A good part of this conversion is realized by the *-bufferize options of mlir-opt. However, I can’t find a way to convert all tensors to memrefs. For instance, in the following example of the distribution, I can’t see how to convert the signature of function @dynamic_tensor_from_elements:

mlir/test/Dialect/Standard/bufferize.mlir

I know there are memory allocation choices involved, and also optimization problems. I just want to know which part is automated, and which not.

Can you help me, please?

Best regards,
Dumitru

ADDENDUM: I have found this post this recent topic which points to a very nice presentation. However, this presentation mentions objects that I am unable to find, such as the conversion pattern BufferAssignmentFuncOpConverter (I made a grep -R on the sources of both mlir and tensorflow). Maybe someone can point me tho them?
I have also found this post of phabricator, which mentions file mlir/lib/Transforms/BufferPlacement.cpp, but the file is absent from my llvm repository, even after git pull.

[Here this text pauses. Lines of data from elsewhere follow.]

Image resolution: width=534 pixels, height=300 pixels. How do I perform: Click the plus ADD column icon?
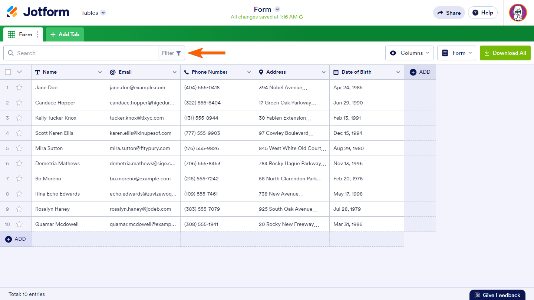[x=413, y=72]
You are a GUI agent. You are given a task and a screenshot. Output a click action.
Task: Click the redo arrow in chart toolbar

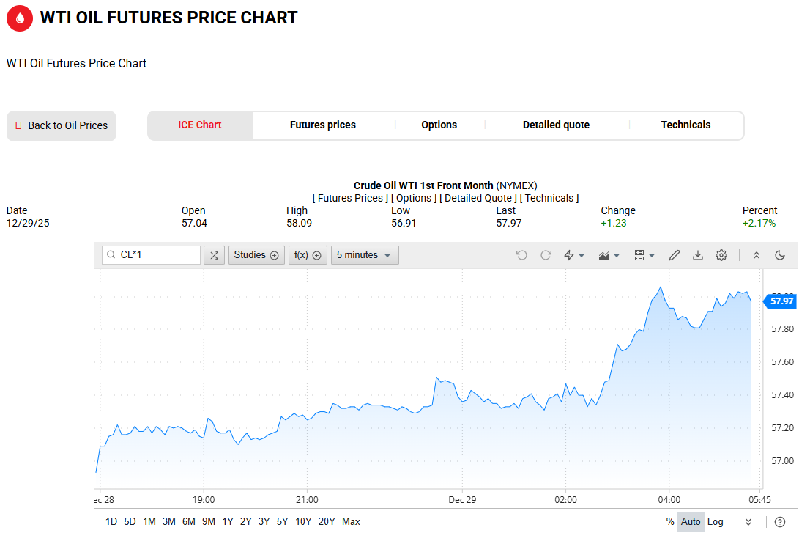tap(546, 255)
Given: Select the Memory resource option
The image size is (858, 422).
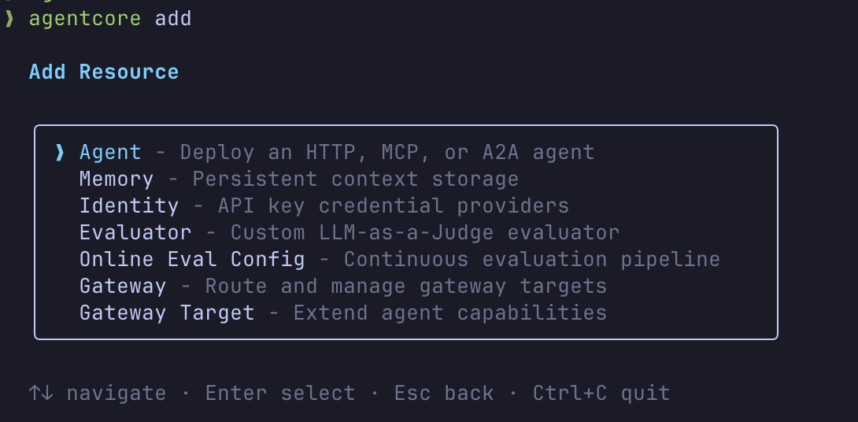Looking at the screenshot, I should [x=116, y=179].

Is this a patch not yet included in the main branch? Then, how can I use it?

See my reply here: What is the strategy for tensor->memref conversion? (bufferization) - #25 by _sean_silva

Generally, you run one *-bufferize pass for * == each dialect you want to convert to memrefs, and then finish it with func-bufferize.

1 Like

Thanks a lot. I had already written this message before finding the main thread of discussion. Very nice work.

I’m trying the existing bufferization method. Consider the following function:

#attrs1 = {
  args_in = 1, args_out = 1,
  indexing_maps = [#identity,#identity],
  iterator_types = ["parallel"]
}
func @myfun4(%i:tensor<10xf32>)->(tensor<10xf32>) {
  %o = linalg.generic #attrs1 ins(%i:tensor<10xf32>) {
  ^bb0(%elt:f32):
    %x = absf %elt : f32
    linalg.yield %elt:f32
  } -> tensor<10xf32>
  return %i:tensor<10xf32>
}

I’m bufferizing it with mlir-opt --linalg-bufferize --std-bufferize --func-bufferize try.mlir.

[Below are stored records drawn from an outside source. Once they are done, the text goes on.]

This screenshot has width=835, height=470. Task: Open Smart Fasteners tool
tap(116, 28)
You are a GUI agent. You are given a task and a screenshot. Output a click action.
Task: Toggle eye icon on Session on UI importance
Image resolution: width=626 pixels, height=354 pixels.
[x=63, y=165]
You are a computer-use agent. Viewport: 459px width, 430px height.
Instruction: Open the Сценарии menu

Currently, the output will (dynamically) allocate the output memref, which then must be deallocated outside the function. Is there some way to require that bufferization makes output tensors into input memrefs, so that it’s the caller that makes the allocation? This has to be, of course, mirrored on caller side, where allocation has to be done? The advantage I see is that in many typical cases low-level code generation can allocate the memref on the stack of the caller, which is easier and more predictable than playing with malloc and free.

This is exactly what BufferizeFuncOpConverter does (mlir/Transforms/Bufferize.h).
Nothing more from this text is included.